While the door closings are preferred during this order, an in-office closing is still possible. Crook added that all appointments would be spaced out to avoid any client overlap in common areas and that each closing room would be disinfected ahead of those appointments.
Will my deed get recorded?
It will, but expect that to be delayed. Only a few Colorado counties at this point are completely shut down. Most counties, including Denver, Jefferson and Adams counties, allow for e-recording. Documents submitted via e-recording are placed “in queue” and will be recorded in the order they are submitted. Many title companies are insuring the gap period as they typically would.
I’m looking to sell. Wouldn’t iBuying be a safer bet right now?
In theory, it probably would be, but the big players in iBuying — Zillow, Opendoor and Redfin — have all hit the pause button on that side of the business during the pandemic. If it’s dire that you sell immediately, working with a Realtor to carefully get the house setup and host virtual tours until some buyers are highly interested is really the only path at this point.
I’m a buyer looking to find a place relatively quickly. Can I still check out properties and go under contract?
The short answer? Yes.
The longer answer? Yes, but…
Social distancing obviously needs to be practiced. That’s why it’s important to first take virtual tours, which many real estate firms, including Denver High-Rise Living, are offering. Most Realtors realize that photos aren’t enough to fully take in a property, but a video with feedback from the agent can help immensely in narrowing down decisions. Once you’re down to a couple properties, you can safely prepare for a showing in person.
Are lenders still offering mortgages during COVID-19?
Yes and, again thanks to technology, many aren’t skipping a beat as their loan originators work remotely. Eric Kulbe, with Synergy One Lending, said his clients can apply for a loan using the company’s mobile app, where they can upload all necessary documents from their homes.
But how is the virus impacting mortgage rates?
It’s funny, Kulbe said, because rates hit an all-time low two weeks ago, but then spiked up as the number of coronavirus cases grew around the world. That drastic spike — more than a full percentage point — wasn’t because of the pandemic, though.

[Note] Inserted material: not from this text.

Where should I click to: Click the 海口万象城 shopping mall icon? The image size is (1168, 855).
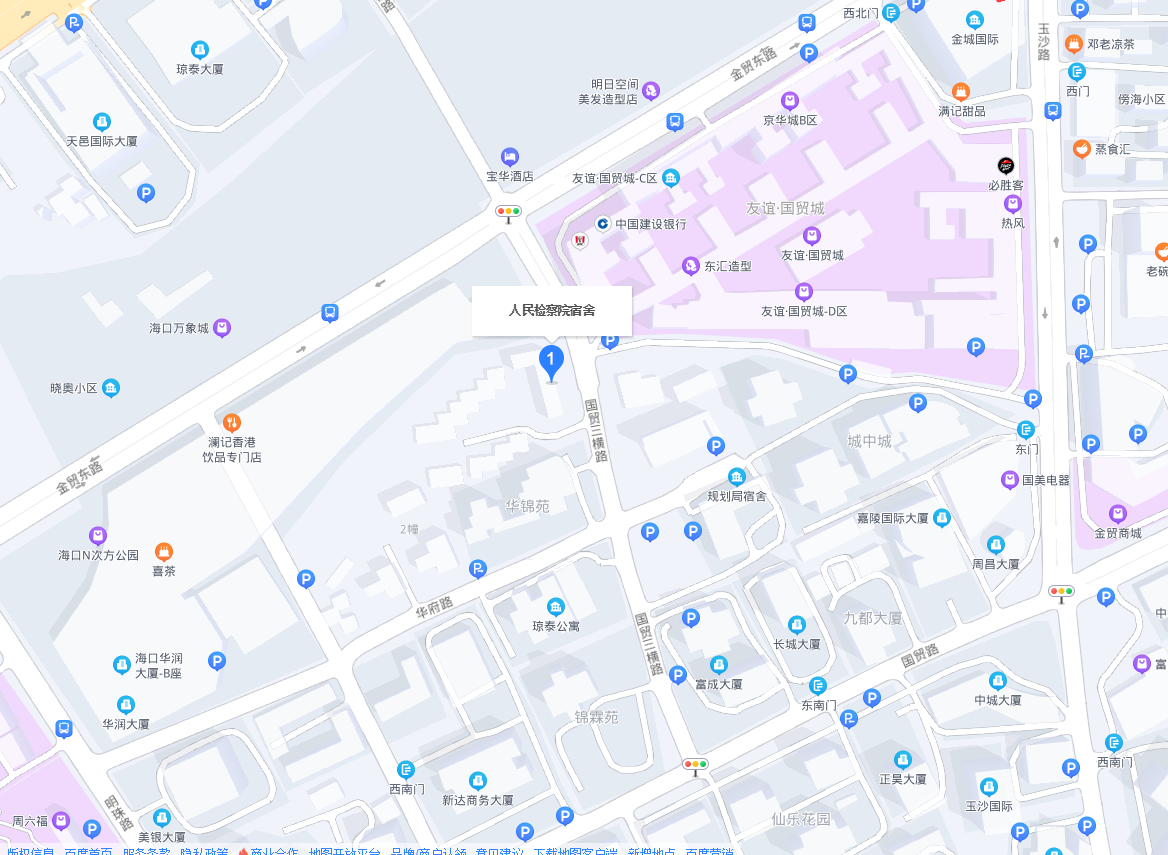point(222,328)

“It was all about supply and demand,” Kulbe said. “We were flooded during the week of the record-low rates and all mortgage companies simply couldn’t keep up. When that happens, rates gets pushed back.”

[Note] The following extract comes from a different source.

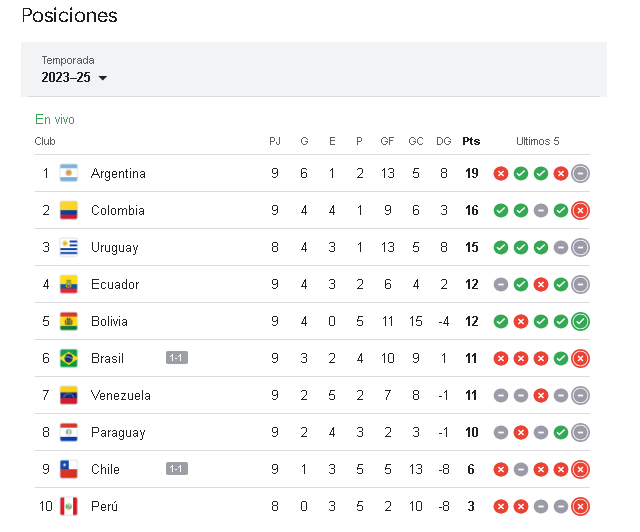
Task: Select Bolivia's most recent win result icon
Action: click(580, 321)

Rates, as of Tuesday, March 24, were back in the mid- to low-threes, Kulbe said. He anticipates rates to potentially even go lower again in the future as the federal government works to keep those rates low and people in their homes.
Can my house be appraised during the COVID-19 pandemic?
The state government has also relaxed its rules for appraisals during this time. For a majority of owner-occupied residences, appraisers can now do drive-by appraisals and use data on the home that’s available online.
So, the mortgage industry really hasn’t changed much during this crisis?
Well, there are some concerns.
First, loans that aren’t government backed, like jumbo loans with higher debt-to-income ratios, are being impacted in a big way, Kulbe said.
“All of that private, portfolio-type money in those markets is starting to go,” he said.
Mortgage originators are also going to be more diligent near closings to verify employment and income hasn’t changed as the number of unemployment claims rise across Colorado.
What are other real estate concerns should I have as a buyer during the coronavirus pandemic?
Inventory remains tight and if potential sellers are holding back and waiting for the virus to clear up, it’s going to become even tighter. Basic supply and demand dictates that prices will go up.
“When it comes to condos, Denver is already behind current demand by 18,000 units,” said Lori Greenly, founder of Denver High-Rise Living. “So, if people are on the fence about listing — and when they feel comfortable doing so — it will be a great time to list.”